Lab 3 - 11.S939

Objective

We will use 311 data in combination with neighborhood census data, to determine how many pothole requests were made in each neighborhood.

We will also determine the number of miles of road in each neighborhood, using OSM data, so we can normalize the number of potholes by the amount of road in each neighborhood (e.g., potholes reported per mile of road).

We will pay attention to how many requests were closed vs. how many remain open, and how quickly requests were closed, since this can tell us about how attentive the city is to pothole requests in different neighborhoods.

Setup

# load libraries
library(sf)
library(tidyverse)
library(osmdata)
library(DT)
library(scales)
library(mapview)
library(lubridate)

# set default ggplot theme
theme_set(theme_minimal())

Neighborhoods 🏘

First, we need to load up neighborhood data to associate with potholes and roads.

Data Source: “Boston Neighborhood Boundaries Approximated by 2020 Census Block Groups,” was downloaded from Analyze Boston

# load neighborhood data
neighborhood <- st_read(
  "data/Boston_Neighborhood_Boundaries_Approximated_by_2020_Census_Block_Groups/Boston_Neighborhood_Boundaries_Approximated_by_2020_Census_Block_Groups.shp"
)

Reading layer `Boston_Neighborhood_Boundaries_Approximated_by_2020_Census_Block_Groups' from data source `/Users/dustinmichels/MIT_class/mit-data-science/labs/lab3/data/Boston_Neighborhood_Boundaries_Approximated_by_2020_Census_Block_Groups/Boston_Neighborhood_Boundaries_Approximated_by_2020_Census_Block_Groups.shp' 
  using driver `ESRI Shapefile'
Simple feature collection with 24 features and 37 fields
Geometry type: MULTIPOLYGON
Dimension:     XY
Bounding box:  xmin: 739715.8 ymin: 2908294 xmax: 812981.4 ymax: 2970217
Projected CRS: NAD83 / Massachusetts Mainland (ftUS)

# select cols of interest
neighborhood <- neighborhood |>
  select(nbh_name = blockgr202, population = tot_pop_al)

---+---

Parts of the exercise:
1. List every R library loaded in the setup section of the pothole lab.
2. According to the pothole lab, what projected coordinate reference system does the neighborhood boundary layer use?

Source records:
---+---

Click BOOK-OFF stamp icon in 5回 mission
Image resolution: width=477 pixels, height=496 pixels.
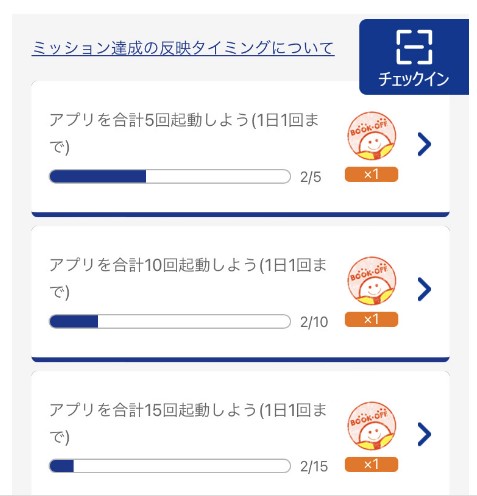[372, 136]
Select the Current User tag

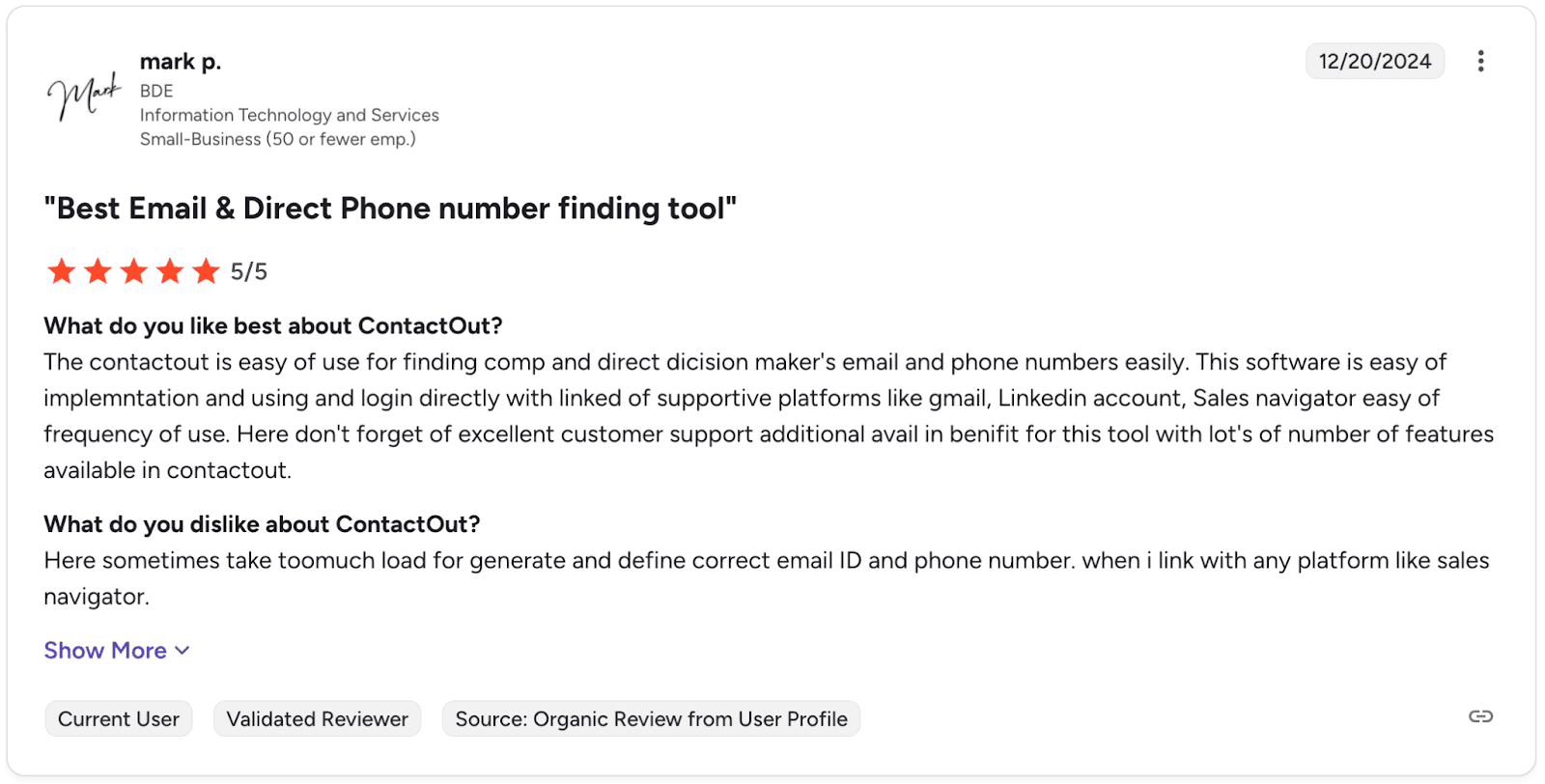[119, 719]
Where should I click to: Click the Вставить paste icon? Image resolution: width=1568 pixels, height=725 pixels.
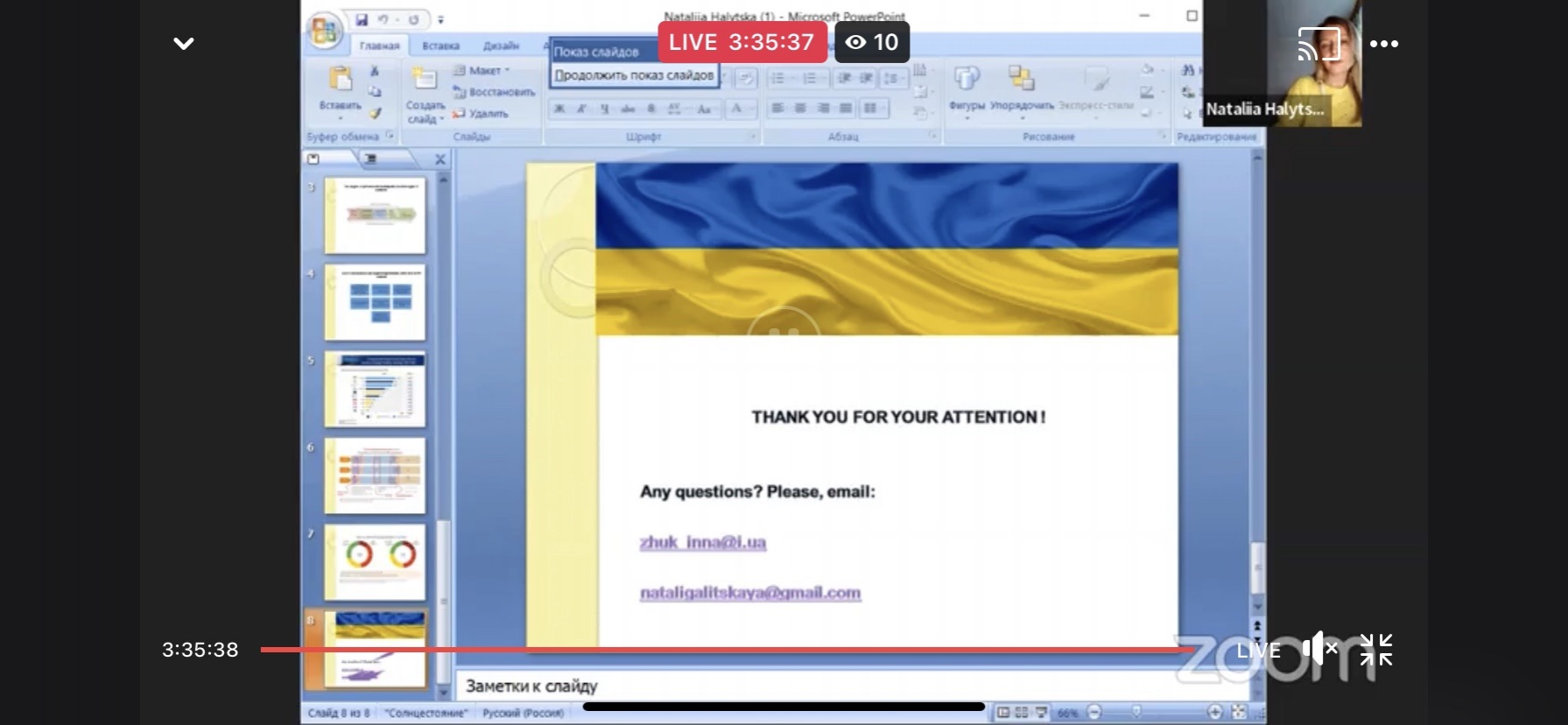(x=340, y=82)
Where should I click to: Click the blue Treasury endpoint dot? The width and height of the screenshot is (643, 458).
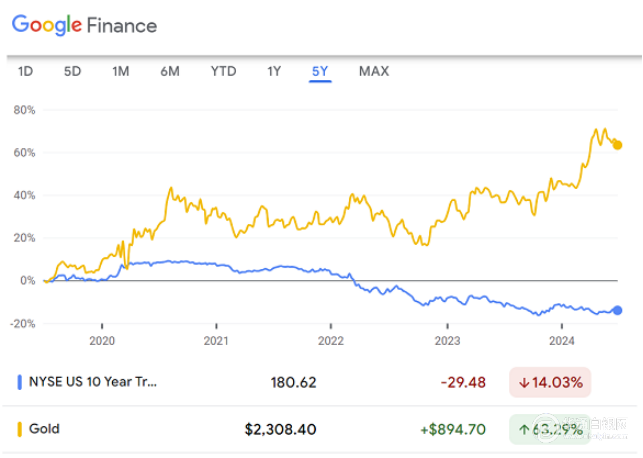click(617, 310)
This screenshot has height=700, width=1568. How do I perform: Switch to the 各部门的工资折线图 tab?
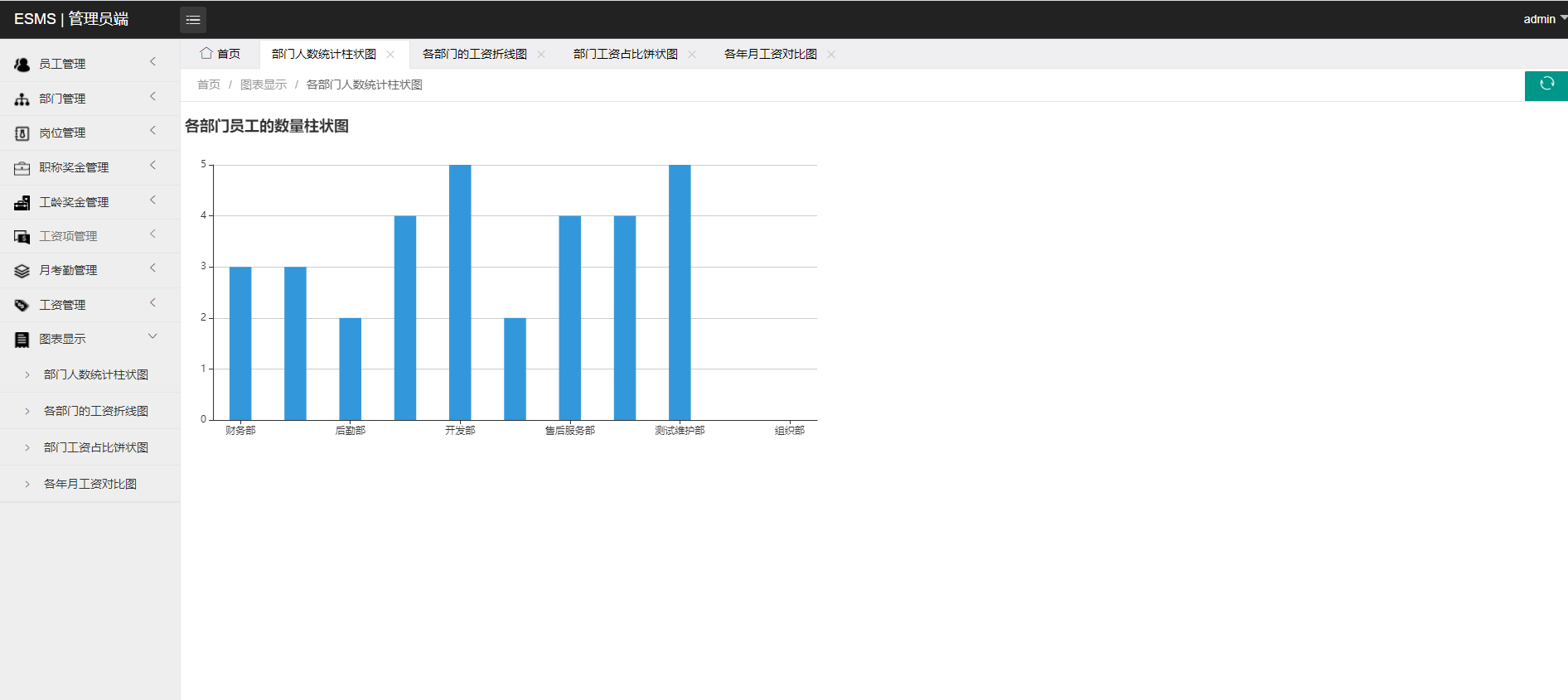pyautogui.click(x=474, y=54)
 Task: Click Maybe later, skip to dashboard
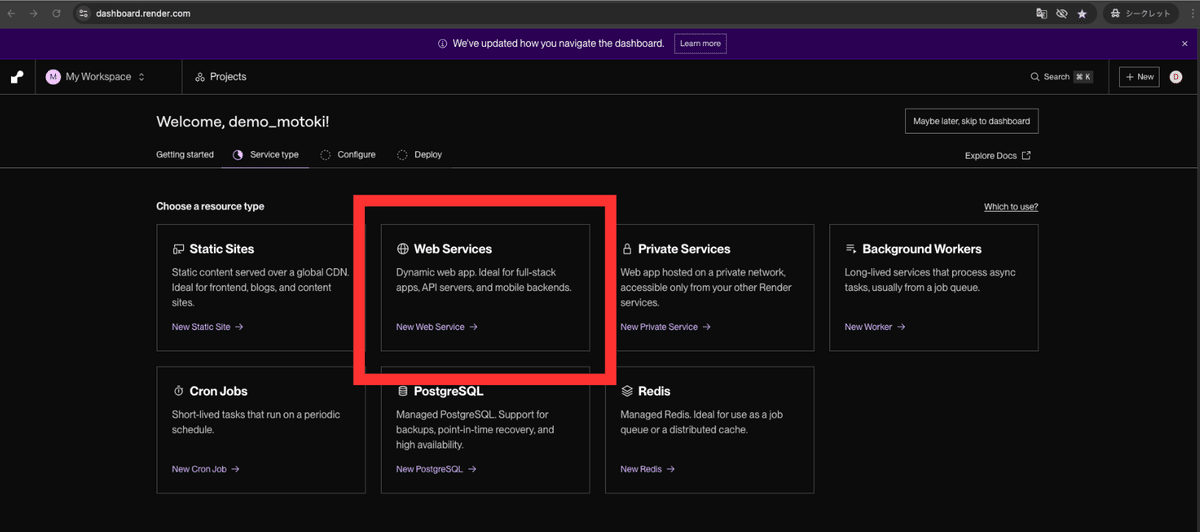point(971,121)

---+---

Expected outputs:
1. sf, tidyverse, osmdata, DT, scales, mapview, lubridate

2. NAD83 / Massachusetts Mainland (ftUS)